**Vorliegender Text**
────────

Unsicherheit am Kryptomarkt
Von Alex Wehnert, Frankfurt
Am Kryptomarkt regiert im bisherigen Jahresverlauf die Unsicherheit. Die führende Cyberdevise Bitcoin hat zwischen Anfang Januar und Donnerstagabend 21% an Wert eingebüßt – bei der Nummer 2 des Segments, Ether, beläuft sich der Verlust gar auf 29%. Für die digitalen Assets ist dabei nach Ansicht der DZ Bank ausgerechnet eine Entwicklung zur Belastung geworden, die sich überzeugte Krypto-Investoren eigentlich lange herbeigesehnt hatten: ein zunehmendes Engagement etablierter Finanzmarktteilnehmer im Segment.
Dies habe zwar die Nachfrage nach Cyberdevisen angekurbelt, allerdings verhielten sich Akteure aus der Mitte des Marktes auch nach aus anderen Assetklassen bekannten Mustern. Leide die Stimmung am Gesamtmarkt, schlage dies inzwischen deutlich stärker auf die Kurse der Kryptowährungen durch. Bereits während des Corona-Crash im März 2020 hat sich gezeigt, dass Investoren verstärkt Positionen in risikoreichen Kryptowährungen abbauen, um Verluste in anderen Assetklassen ausgleichen und Margin Calls bedienen zu können.
Spekulation als Motiv
„Bitcoin ist kein sicherer Hafen und bisher auch noch kein Absicherungsinstrument“, betont Salah-Eddine Bouhmidi, Head of Markets beim Online-Broker IG. „Institutionelle Anleger sind überwiegend aus Spekulationsgründen oder aufgrund der Kundennachfrage, insbesondere bei Investmentfonds, Family Offices und Hedgefonds, im Kryptomarkt aktiv.“ Seit März 2020 sei der Bitcoin-Anteil in institutionellen Anlageportfolios parallel zu den parabolischen Kurszuwächsen deutlich gestiegen.
Damit hat sich die Abhängigkeit der Cyberdevisen vom sonstigen Finanzmarktgeschehen indes verstärkt. War die Kursentwicklung von Bitcoin in den Vorjahren noch negativ mit der Performance des MSCI World sowie jener der US-Benchmark S&P 500 korreliert, betrug der Koeffizient im vergangenen Jahr jeweils rund 0,3 und stieg im Januar sogar noch auf 0,4 an. Ein Wert von 1 zeigt dabei eine perfekte positive Korrelation an, ein Wert von −1 eine exakte Gegenläufigkeit. Der 40-Tage-Koeffizient gegenüber dem technologielastigen Nasdaq 100 erreichte zeitweise sogar fast 0,66, was den höchsten Wert in der seit 2010 geführten Datenreihe des Informationsdienstleisters Bloomberg bedeutete.

────────

**Angezeigte Zeilen**

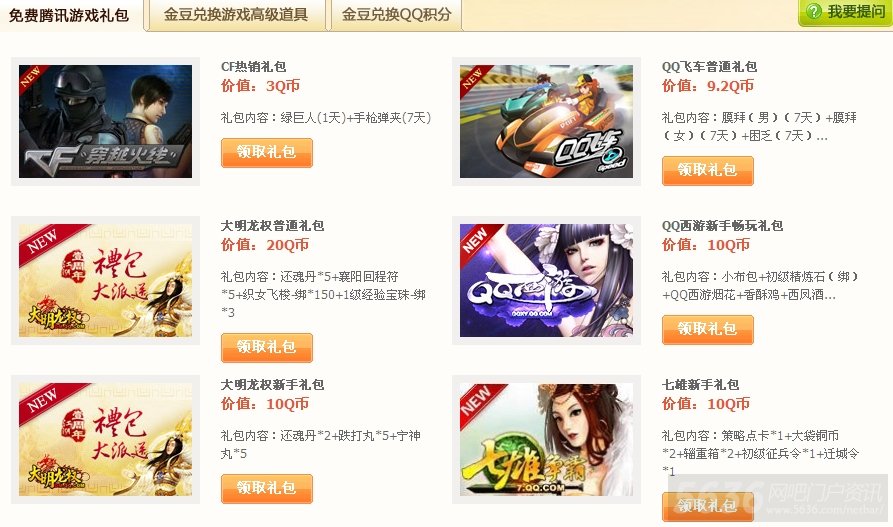The image size is (893, 527).
Task: Click the 我要提问 button
Action: (845, 13)
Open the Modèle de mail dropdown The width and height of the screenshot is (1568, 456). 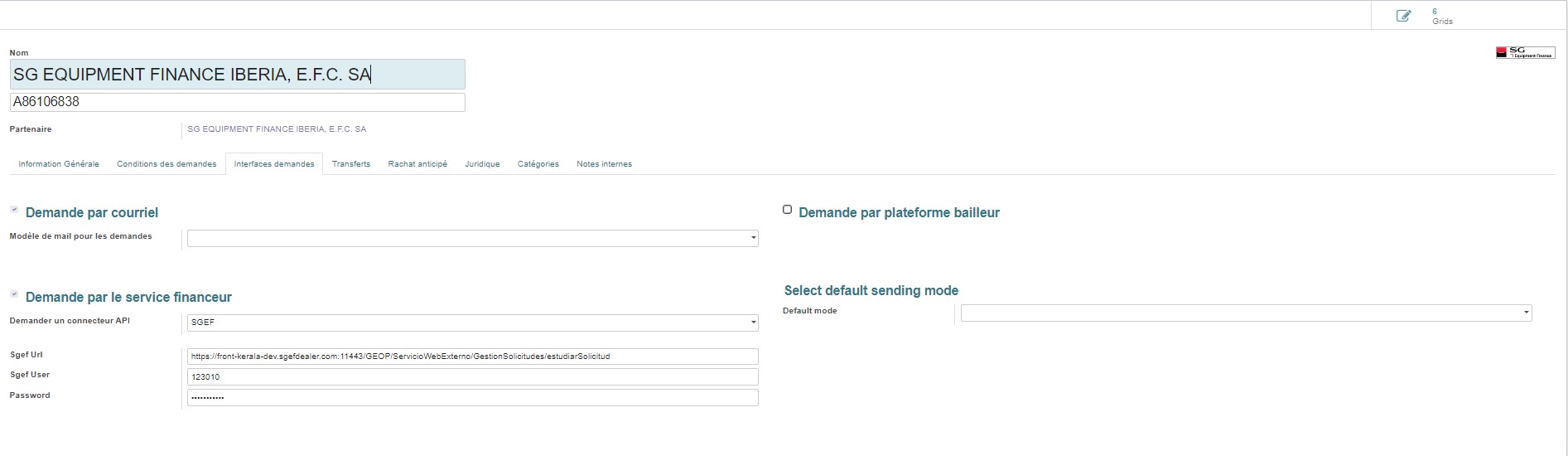coord(472,239)
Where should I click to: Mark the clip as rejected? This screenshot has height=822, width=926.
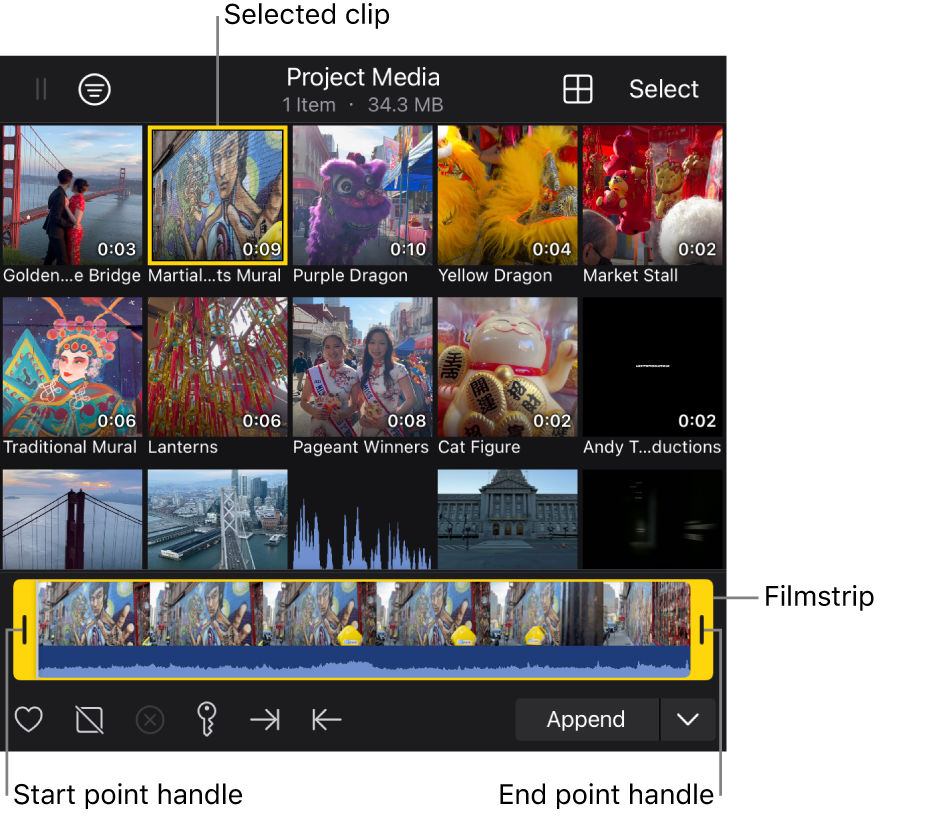pyautogui.click(x=89, y=719)
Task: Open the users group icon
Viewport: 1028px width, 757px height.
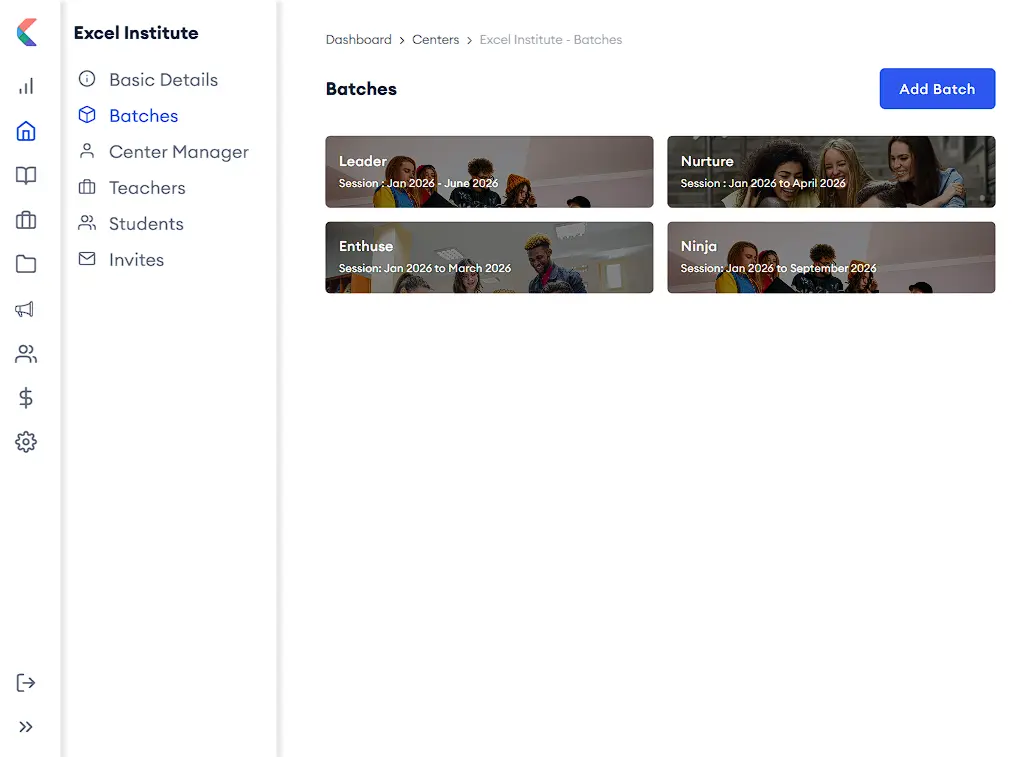Action: 26,353
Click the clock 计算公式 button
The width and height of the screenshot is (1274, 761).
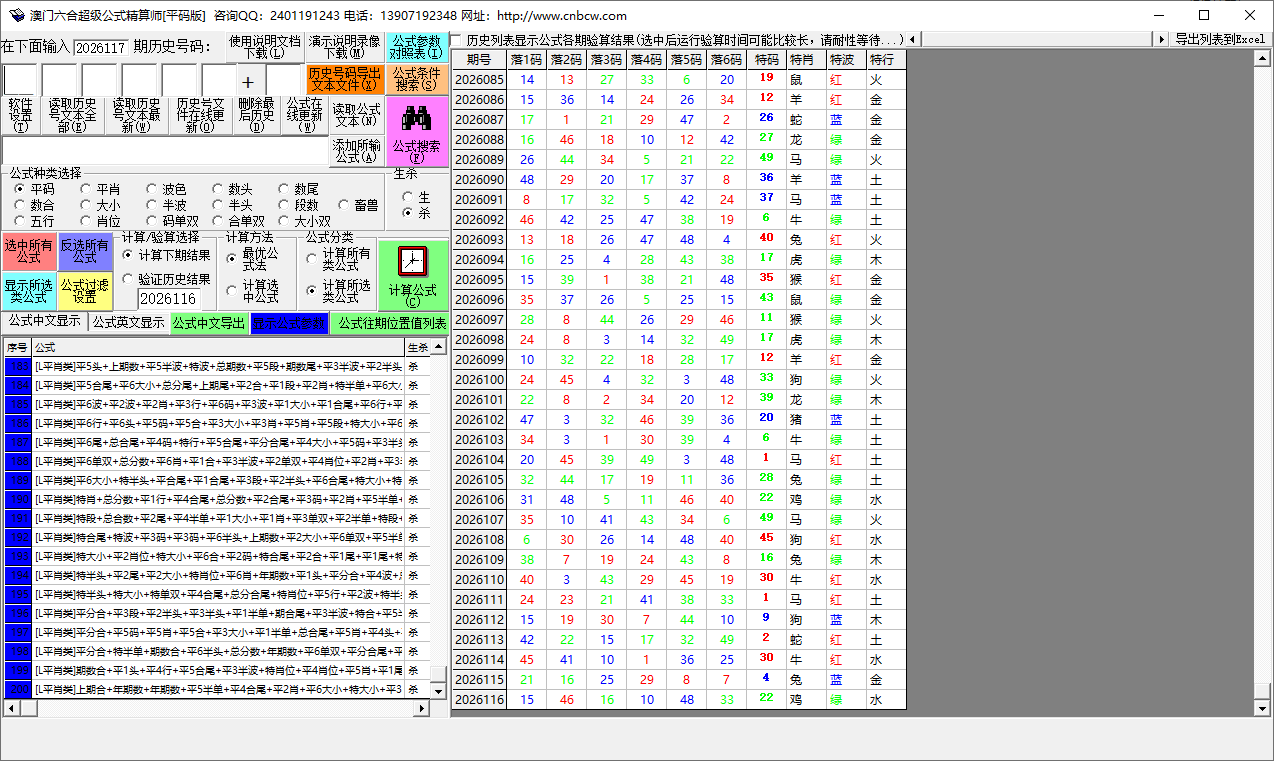tap(412, 274)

────────

**Aufgabe 1**
Nenne alle Indizes, mit deren Entwicklung der Text zum Kryptomarkt den Kursverlauf von Bitcoin vergleicht.
**Aufgabe 2**
Fasse den Text zum Kryptomarkt in zwei Sätzen zusammen.
Stütze dich ausschließlich auf den Text.

**Musterlösung 1**
MSCI World, S&P 500, Nasdaq 100

**Musterlösung 2**
Zwischen Anfang Januar und Donnerstagabend hat Bitcoin 21 % und Ether 29 % an Wert verloren, was die DZ Bank auf das zunehmende Engagement etablierter Finanzmarktteilnehmer zurückführt, die sich nach aus anderen Assetklassen bekannten Mustern verhalten. Institutionelle Anleger sind laut Salah-Eddine Bouhmidi vom Online-Broker IG vor allem aus Spekulationsgründen oder wegen der Kundennachfrage im Kryptomarkt aktiv, und mit dem seit März 2020 deutlich gestiegenen Bitcoin-Anteil in ihren Portfolios hat sich die Abhängigkeit der Cyberdevisen vom sonstigen Finanzmarktgeschehen verstärkt.